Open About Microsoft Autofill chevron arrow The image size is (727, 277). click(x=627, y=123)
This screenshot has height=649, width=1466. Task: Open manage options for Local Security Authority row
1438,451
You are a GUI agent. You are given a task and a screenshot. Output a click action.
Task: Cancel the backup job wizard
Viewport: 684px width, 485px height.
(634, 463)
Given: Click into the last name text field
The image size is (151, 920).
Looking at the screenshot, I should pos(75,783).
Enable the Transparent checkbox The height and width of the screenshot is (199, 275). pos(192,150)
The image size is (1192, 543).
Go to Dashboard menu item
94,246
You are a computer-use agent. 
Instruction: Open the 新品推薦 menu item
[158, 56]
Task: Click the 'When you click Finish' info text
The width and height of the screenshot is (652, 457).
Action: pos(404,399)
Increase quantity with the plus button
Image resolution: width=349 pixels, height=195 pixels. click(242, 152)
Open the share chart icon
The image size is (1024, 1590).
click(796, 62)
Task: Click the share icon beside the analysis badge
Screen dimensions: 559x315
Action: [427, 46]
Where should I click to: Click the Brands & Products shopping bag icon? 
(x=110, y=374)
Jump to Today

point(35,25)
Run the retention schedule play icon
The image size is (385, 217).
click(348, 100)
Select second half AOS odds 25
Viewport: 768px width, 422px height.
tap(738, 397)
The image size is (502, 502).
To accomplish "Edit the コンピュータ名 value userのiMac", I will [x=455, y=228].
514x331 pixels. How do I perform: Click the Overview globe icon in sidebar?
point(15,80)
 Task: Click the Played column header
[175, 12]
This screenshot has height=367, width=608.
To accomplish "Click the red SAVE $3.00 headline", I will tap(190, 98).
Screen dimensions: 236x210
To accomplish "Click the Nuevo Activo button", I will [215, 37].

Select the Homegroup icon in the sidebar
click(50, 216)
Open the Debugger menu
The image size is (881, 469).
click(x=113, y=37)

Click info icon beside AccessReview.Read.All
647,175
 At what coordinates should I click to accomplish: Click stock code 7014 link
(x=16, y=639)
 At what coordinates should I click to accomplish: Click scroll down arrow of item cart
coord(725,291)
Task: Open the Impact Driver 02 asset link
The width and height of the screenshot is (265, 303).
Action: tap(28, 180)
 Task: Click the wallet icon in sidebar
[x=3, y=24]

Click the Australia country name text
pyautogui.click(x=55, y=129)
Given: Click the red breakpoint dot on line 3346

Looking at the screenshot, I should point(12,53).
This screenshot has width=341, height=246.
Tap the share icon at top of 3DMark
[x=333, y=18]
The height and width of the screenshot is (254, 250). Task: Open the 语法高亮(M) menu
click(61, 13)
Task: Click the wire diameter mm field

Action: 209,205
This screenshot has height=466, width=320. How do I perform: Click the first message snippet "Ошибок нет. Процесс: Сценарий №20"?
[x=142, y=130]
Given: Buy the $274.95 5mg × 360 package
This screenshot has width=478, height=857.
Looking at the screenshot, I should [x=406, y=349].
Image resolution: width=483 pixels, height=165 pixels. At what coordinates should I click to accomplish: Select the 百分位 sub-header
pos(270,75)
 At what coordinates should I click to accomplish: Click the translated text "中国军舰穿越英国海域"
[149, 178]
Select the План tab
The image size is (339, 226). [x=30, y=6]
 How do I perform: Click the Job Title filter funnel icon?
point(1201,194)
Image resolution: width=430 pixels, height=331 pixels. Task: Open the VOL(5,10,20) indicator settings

▸ **TASK**: Retype the records, line for line.

▸ **WRITTEN SOLUTION**:
Open About Microsoft Autofill chevron arrow The image size is (727, 277). click(x=627, y=123)
This screenshot has height=649, width=1466. Task: Open manage options for Local Security Authority row
1438,451
You are a GUI agent. You are given a task and a screenshot. Output a click action.
Task: Cancel the backup job wizard
Viewport: 684px width, 485px height.
(634, 463)
Given: Click into the last name text field
The image size is (151, 920).
Looking at the screenshot, I should pos(75,783).
Enable the Transparent checkbox The height and width of the screenshot is (199, 275). pos(192,150)
The image size is (1192, 543).
Go to Dashboard menu item
94,246
You are a computer-use agent. 
Instruction: Open the 新品推薦 menu item
[158, 56]
Task: Click the 'When you click Finish' info text
The width and height of the screenshot is (652, 457).
Action: pos(404,399)
Increase quantity with the plus button
Image resolution: width=349 pixels, height=195 pixels. click(242, 152)
Open the share chart icon
The image size is (1024, 1590).
click(796, 62)
Task: Click the share icon beside the analysis badge
Screen dimensions: 559x315
Action: [427, 46]
Where should I click to: Click the Brands & Products shopping bag icon? 
(x=110, y=374)
Jump to Today

point(35,25)
Run the retention schedule play icon
The image size is (385, 217).
click(348, 100)
Select second half AOS odds 25
Viewport: 768px width, 422px height.
tap(738, 397)
The image size is (502, 502).
To accomplish "Edit the コンピュータ名 value userのiMac", I will [x=455, y=228].
514x331 pixels. How do I perform: Click the Overview globe icon in sidebar?
point(15,80)
 Task: Click the Played column header
[175, 12]
This screenshot has height=367, width=608.
To accomplish "Click the red SAVE $3.00 headline", I will tap(190, 98).
Screen dimensions: 236x210
To accomplish "Click the Nuevo Activo button", I will [215, 37].

Select the Homegroup icon in the sidebar
click(50, 216)
Open the Debugger menu
The image size is (881, 469).
click(x=113, y=37)

Click info icon beside AccessReview.Read.All
647,175
 At what coordinates should I click to accomplish: Click stock code 7014 link
(x=16, y=639)
 At what coordinates should I click to accomplish: Click scroll down arrow of item cart
coord(725,291)
Task: Open the Impact Driver 02 asset link
The width and height of the screenshot is (265, 303).
Action: tap(28, 180)
 Task: Click the wallet icon in sidebar
[x=3, y=24]

Click the Australia country name text
pyautogui.click(x=55, y=129)
Given: Click the red breakpoint dot on line 3346

Looking at the screenshot, I should point(12,53).
This screenshot has width=341, height=246.
Tap the share icon at top of 3DMark
[x=333, y=18]
The height and width of the screenshot is (254, 250). Task: Open the 语法高亮(M) menu
click(61, 13)
Task: Click the wire diameter mm field

Action: 209,205
This screenshot has height=466, width=320. How do I perform: Click the first message snippet "Ошибок нет. Процесс: Сценарий №20"?
[x=142, y=130]
Given: Buy the $274.95 5mg × 360 package
This screenshot has width=478, height=857.
Looking at the screenshot, I should [x=406, y=349].
Image resolution: width=483 pixels, height=165 pixels. At what coordinates should I click to accomplish: Select the 百分位 sub-header
pos(270,75)
 At what coordinates should I click to accomplish: Click the translated text "中国军舰穿越英国海域"
[149, 178]
Select the План tab
The image size is (339, 226). [x=30, y=6]
 How do I perform: Click the Job Title filter funnel icon?
point(1201,194)
Image resolution: width=430 pixels, height=331 pixels. Task: Open the VOL(5,10,20) indicator settings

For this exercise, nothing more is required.